Едва мы отошли, подвалил длинноволосый чувак и сказал, не надо было говорить с этой парочкой, что это с нами, мы что, идиоты, не знаем, что это НФ и они хотят строить концлагеря и убивать женщин и детей. Этот хипарь сказал, что люди, которые любили свою страну, жили в прошлом, нам должно быть стыдно за империю и нашу роль в мировой политике, что все равны и нужны новые законы, чтобы помочь иммигрантам, что только с помощью хороших белых людей цветные могут взобраться по социальной лестнице. У англичан нет культуры, а то, что есть — полный отстой; и он долдонил и долдонил на правильном английском, и в конце уже появилось ощущение, что НФ ближе, они хотя бы говорят с тем же акцентом; и он сказал, мы отвечаем за голод в Африке, дефицит картофеля в Ирландии, и ничего удивительного, что ИРА закладывает бомбы и убивает британских солдат. Он улыбался, как наши учителя, гордо указывал сверху вниз своим шнобелем, выдал нам листовку Партии Социалистических Рабочих, сказал, что нужны законы, чтобы гомосексуалисты могли получить хорошую работу. Мы, конечно, не гении, но и не совсем идиоты, знаем, что гомосексуалист — то же самое, что пидорас, и на последней фразе мы свалили в толпу, пошли искать себе уголок.

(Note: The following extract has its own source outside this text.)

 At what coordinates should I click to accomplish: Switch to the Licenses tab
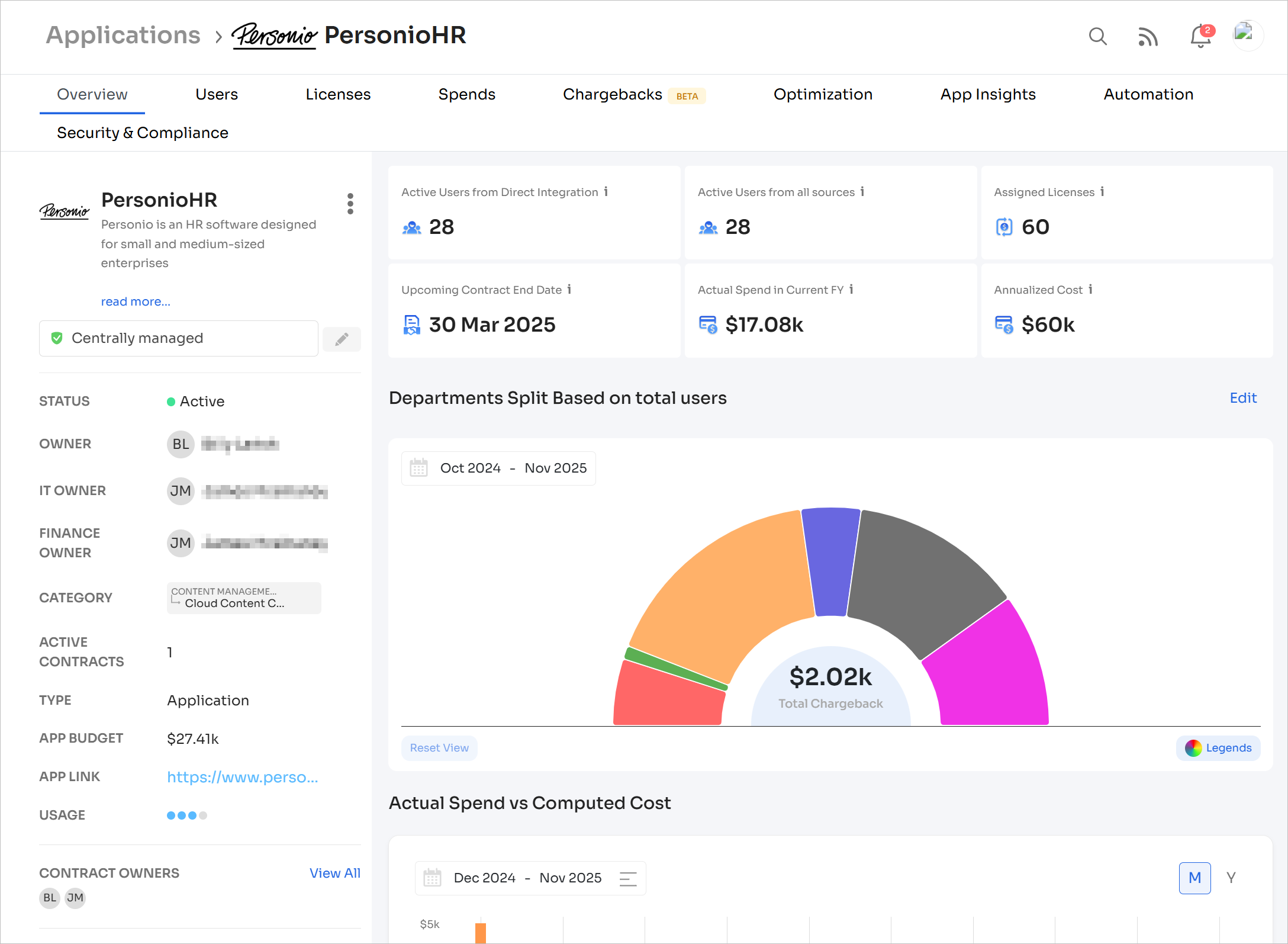pyautogui.click(x=338, y=95)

Так что мы окрестили старика Смайлза Сталиным, для комплекта с Гитлером.
— На что там пялится Майор? — спросил Дэйв, глядя в окно.

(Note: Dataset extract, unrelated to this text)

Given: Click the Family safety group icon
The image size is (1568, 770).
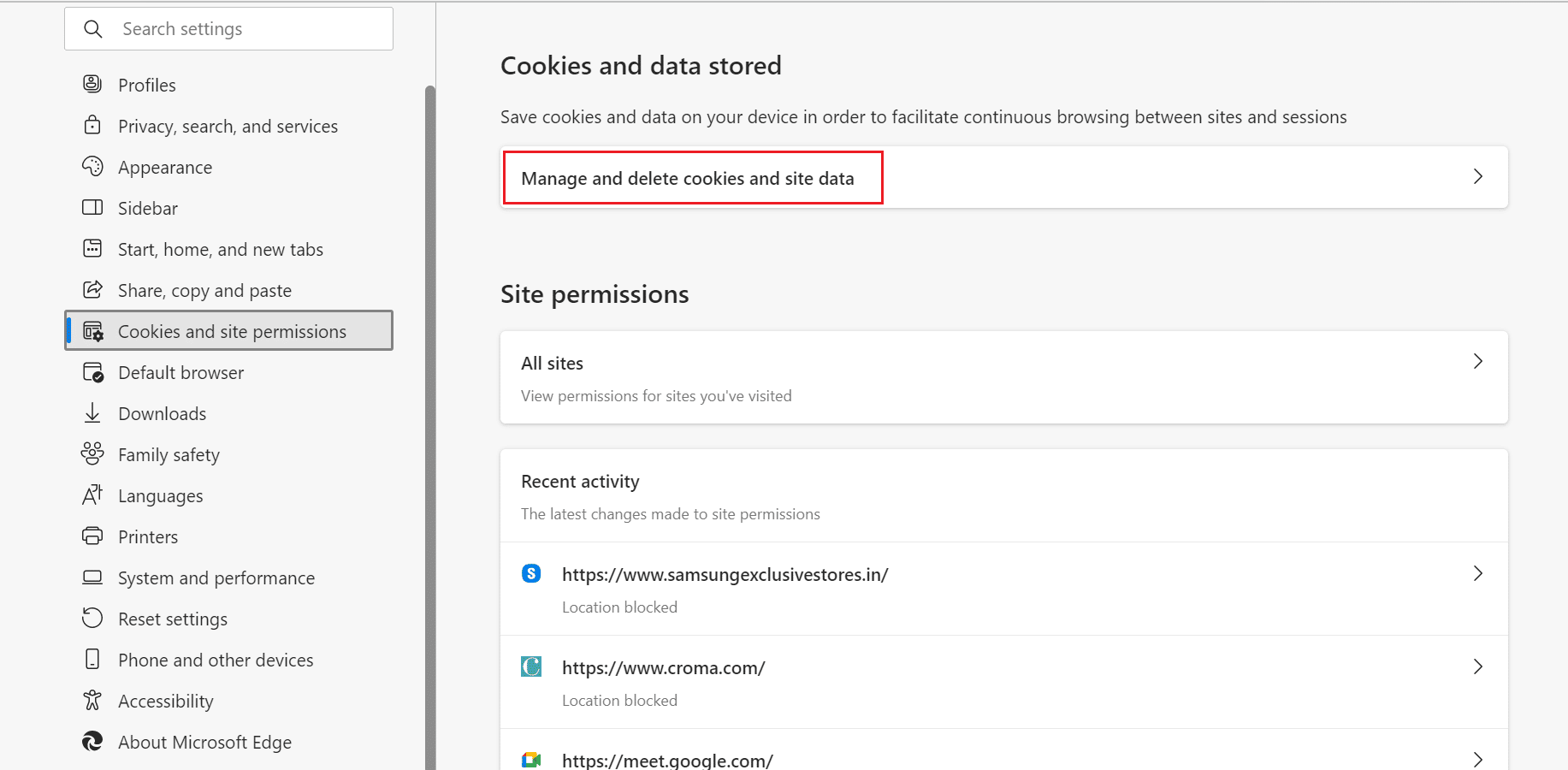Looking at the screenshot, I should click(x=92, y=453).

Я сказал, что он нашёл кучу собачьего говна. Чарли Мэй только что прошёл мимо со своей овчаркой, и теперь Майор складывает два и два. Я спросил Дэйва, слышал ли он, как треснул череп того парня, когда Хан зарядил ему бутсом?
— Думал, сблюю, — сказал Смайлз.
Я кивнул, и Дэйв покрутил пальцем у виска.
— Во бригада дрочил, — засмеялся Крис. Тощий мудак.
— И что Майор намеревается делать, собрать кучу и оттащить домой в качестве вещдока? — спросил Дэйв, открыв окно и высунув голову, он решил, что пора развлечься.
— Не надо, Дэйв, — беспокойно сказал Смайлз, — он расскажет моему старику, и тот узнает, что вы тут тусовались.
Бояться собственного отца неправильно. Дэйв закрыл окно. Дошло. Мы не используем имя Сталин при Смайлзе, учитывая, что после смерти матери отец — это вся его семья, ведь Тони, брат, во-первых, старше, а во-вторых, вечно или на работе, или в пабе. Опять же, если сравнивать со старшим братом Хана, Сталин — воплощённое миролюбие и всепрощение, так что, похоже, каждого козла кто-нибудь да перекозлит. Несложно разобраться, почему Хан отмороженный, его отец — хозяин магазина, сноб-бизнесмен, которому от сына нужны только хорошие оценки за семестр. Этим Хан старика ни разу не порадовал, так что тот каждый разхватается за ремень, а пряжка у ремня внушительная. Говорят, в душе после футбола на нём видели ожоги от сигарет, но он на год старше, так что сам я ничего не видел. Баулер вроде был там, проверял, чтобы ребята вымыли подмышки, и спросил насчёт ожогов, но Хан чем-то отговорился, и Баулер решил не развивать тему. Остальные учителя тоже должны были что-нибудь заметить, но физруки — бригада мудаков, я бы даже сказал, мудозвонов.